…places €11,904 cost for foreign students
Germany’s tuition-free public universities continue to attract thousands of Nigerians and other international students each year, but prospective applicants must first overcome a significant financial hurdle.
According to the GrandRoyal Travel report, for 2026, the standard amount is €11,904 (about N19 million) for one year. That works out to €992 per month.
“This is the figure most students must show, usually through a blocked account. The number is not random. It is tied to the German government’s own student support rate, known as BAföG.
“When that rate rises, the required proof of funds rises with it. This is why the amount changes every year or two. In 2023, it was €11,208; in 2024 and 2025, it settled at €11,904; and it has stayed at that level for 2026.
Non-EU students are required to deposit at least €11,904 into a blocked account, or Sperrkonto, to demonstrate they can cover their living expenses during their first year of study.
BusinessDay finding indicates that Germany markets its public universities as tuition-free, which is true, but non-EU students, such as Nigerians, still cannot get a visa without proving they can fund themselves upfront, and that is where the real barrier lies.
Besides the blocked account, a student is required to provide health insurance, the visa fee, and provider charges, which pushes the real upfront cost past €12,000 (about N20 million).
Going by the prevailing exchange rates, over N20 million is a huge amount for a Nigerian family to pay and lock away before the student sets foot in Germany.
What is a blocked account?
A blocked account, or Sperrkonto in German, is a special bank account where you deposit the required amount before your visa. The money is “blocked,” meaning you cannot take it all out at once. Instead, it is released to you in monthly portions after you arrive in Germany. This proves to the embassy that you have living expenses for your whole first year.
The blocked account that Nigerian students use is the most widely accepted and most reliable form of financial proof at the German Embassy in Abuja and the Consulate in Lagos.
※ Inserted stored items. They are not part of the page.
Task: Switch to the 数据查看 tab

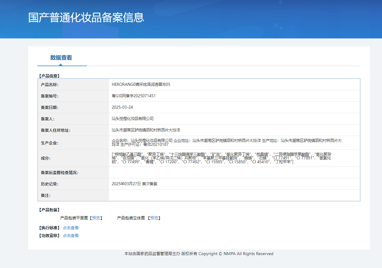Action: pyautogui.click(x=61, y=58)
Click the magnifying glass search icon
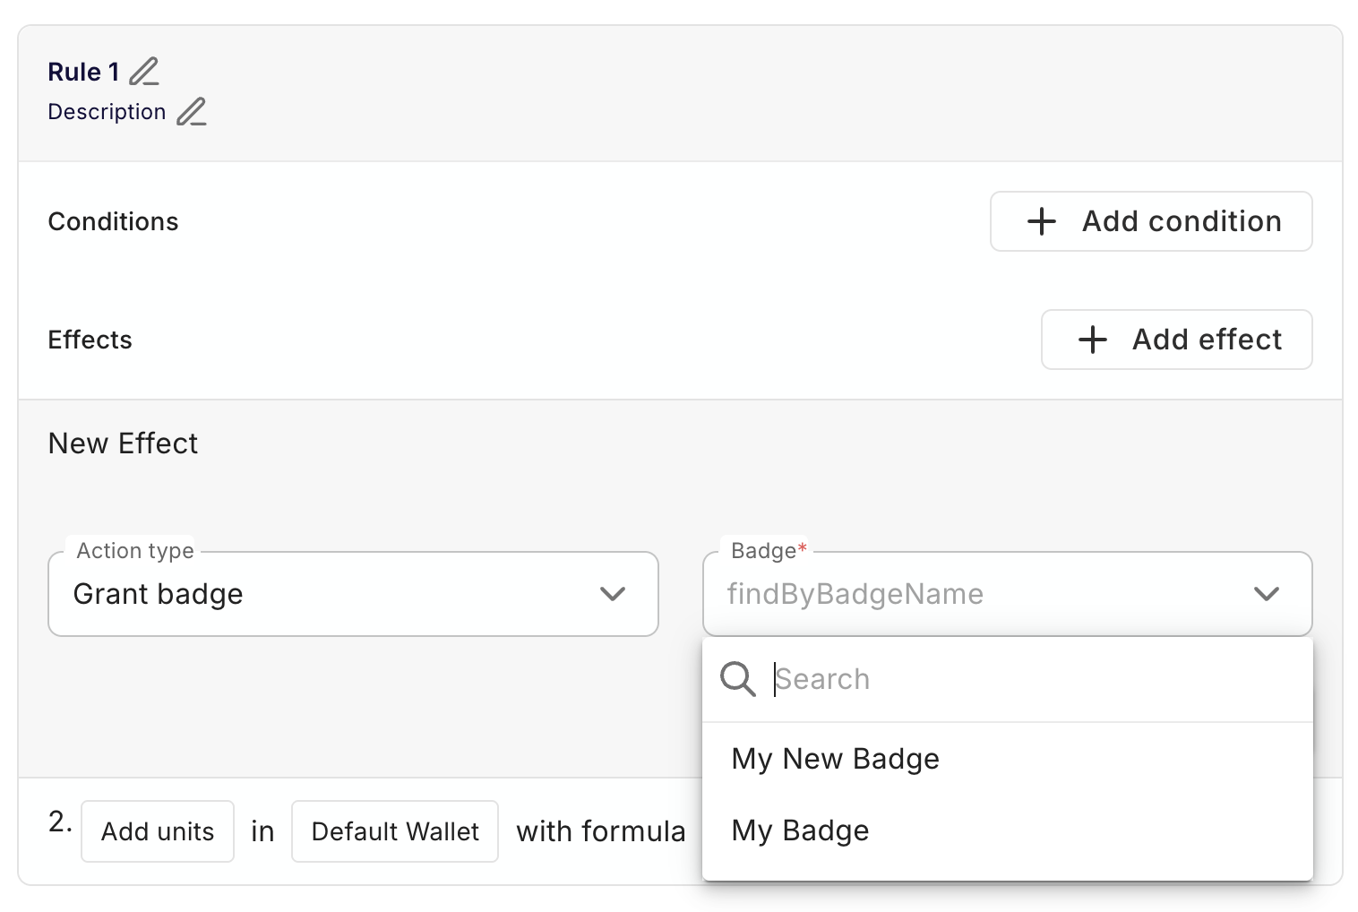Image resolution: width=1358 pixels, height=912 pixels. point(737,679)
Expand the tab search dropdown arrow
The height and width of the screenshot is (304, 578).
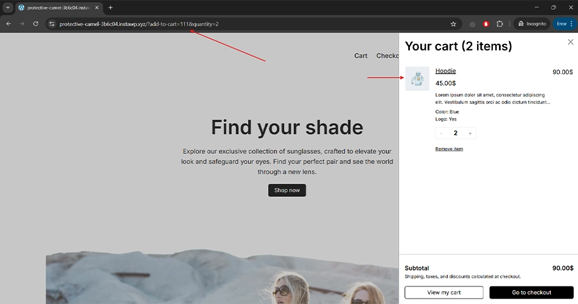[x=8, y=7]
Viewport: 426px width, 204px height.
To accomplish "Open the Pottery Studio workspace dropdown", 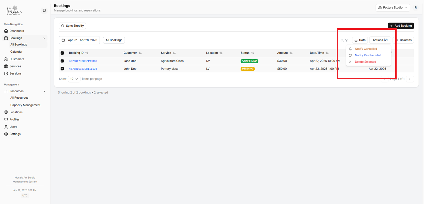I will [393, 8].
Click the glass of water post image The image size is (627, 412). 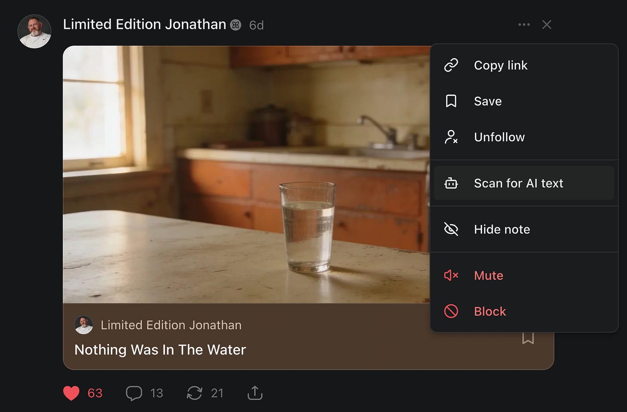tap(246, 174)
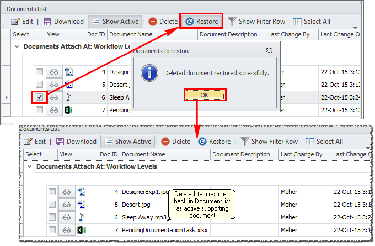The width and height of the screenshot is (375, 246).
Task: Click the Excel file icon beside PendingDocumentationTask.xlsx
Action: coord(82,229)
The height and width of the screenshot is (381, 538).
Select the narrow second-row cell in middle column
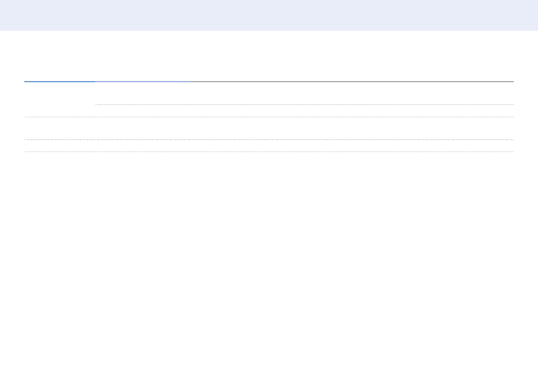click(x=142, y=111)
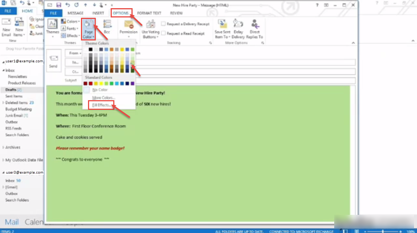
Task: Switch to the Insert ribbon tab
Action: (98, 13)
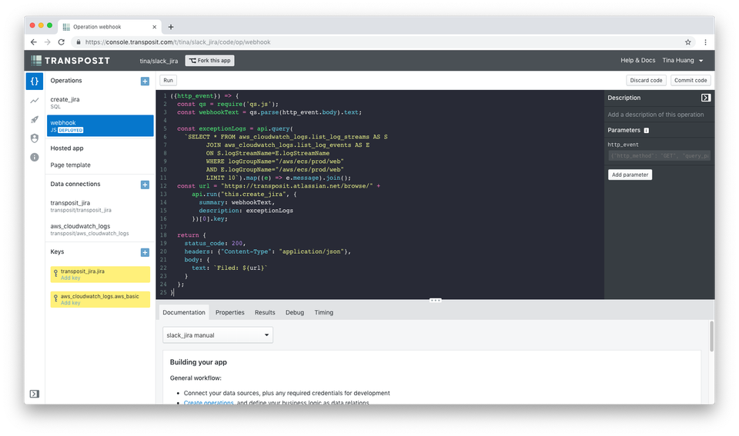
Task: Open the monitoring line-chart sidebar icon
Action: pos(35,100)
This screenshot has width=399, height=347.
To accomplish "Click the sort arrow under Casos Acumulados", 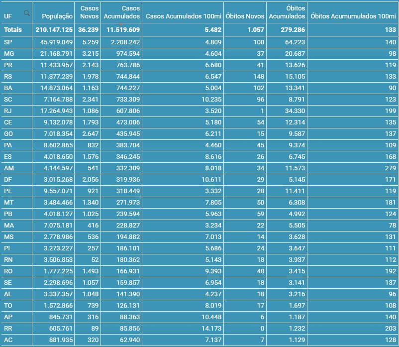I will click(x=121, y=23).
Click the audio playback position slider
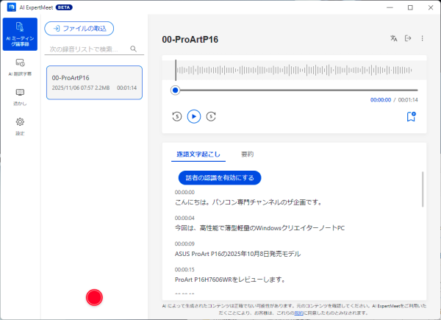 point(294,90)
If a student is self-funded or his/her family is sponsoring him/her, the German student visa blocked account is the cleanest way to prove his/her finances.
However, the blocked account is not the only accepted proof of funds. There are a few situations in which a student may not need one, or can combine it with something else.
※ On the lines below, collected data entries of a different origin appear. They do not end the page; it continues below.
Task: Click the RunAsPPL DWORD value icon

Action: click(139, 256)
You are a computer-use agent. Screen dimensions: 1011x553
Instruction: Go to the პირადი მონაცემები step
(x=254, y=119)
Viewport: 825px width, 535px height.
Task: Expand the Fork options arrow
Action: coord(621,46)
If a student has a recognised scholarship, such as DAAD or one of the political foundation scholarships, the award letter can serve as his/her financial proof.
In that case, such a student may not need a full blocked account, because the scholarship body confirms it is covering his/her living costs.
How it works
A student cannot withdraw the full balance in one go. The point of the block is to spread the money across the year. Each month you receive about €992, which is meant to cover your rent, food, insurance, transport, and daily life. This monthly rhythm is exactly what the embassy wants to see.
The main issue
So, the core issue, is not that Germany is expensive to study in; rather, it is that ‘tuition-free’ hides a serious financial gate that filters out capable students who simply cannot raise the deposit.
For a Nigerian who wants to pursue an academic future in Germany, here is the detailed breakdown for the tuition gate angle.
For 2026, the student must show a blocked account (Sperrkonto) of €11,904, deposited and locked before the visa is approved.
Besides, he or she must provide health insurance, which runs roughly €120 to €160 per month, a visa fee of about €75, and blocked account provider charges.
That pushes the real upfront cost past €12,000, which at current rates is well over N20 million.
Research shows that Nigerian applicants face one of the highest visa rejection rates, near 46 percent, against a global average around 18 percent, so many families raise this money and still get refused, losing the visa fees on top.
According to Study in Europe report, between 2023 and 2025, over 14,000 Nigerian students were enrolled at German universities, with annual new study arrivals growing consistently due to zero tuition fees.
Germany grants thousands of Schengen visas to Nigerians for short-term tourism and visits annually, though official country-specific totals for visit visas are aggregated by the German Federal Foreign Office and remain dynamic.
Recall that in 2024, Annett Gunther, the German ambassador to Nigeria, said there are no fewer than 4,000 Nigerians schooling and working in Germany.
According to her, the German government is trying to make it easier for prospective Nigerian students to get visas to Germany.
However, schooling in Germany is not as free as many believe, intending foreign students must navigate the drawback of parting with about N20 million in a blocked account.
For many Nigerian families, gathering N20 million is the hardest part. Besides, they are to pay for provider fees, and moving money out of Nigeria involves transfer costs and exchange rate risk.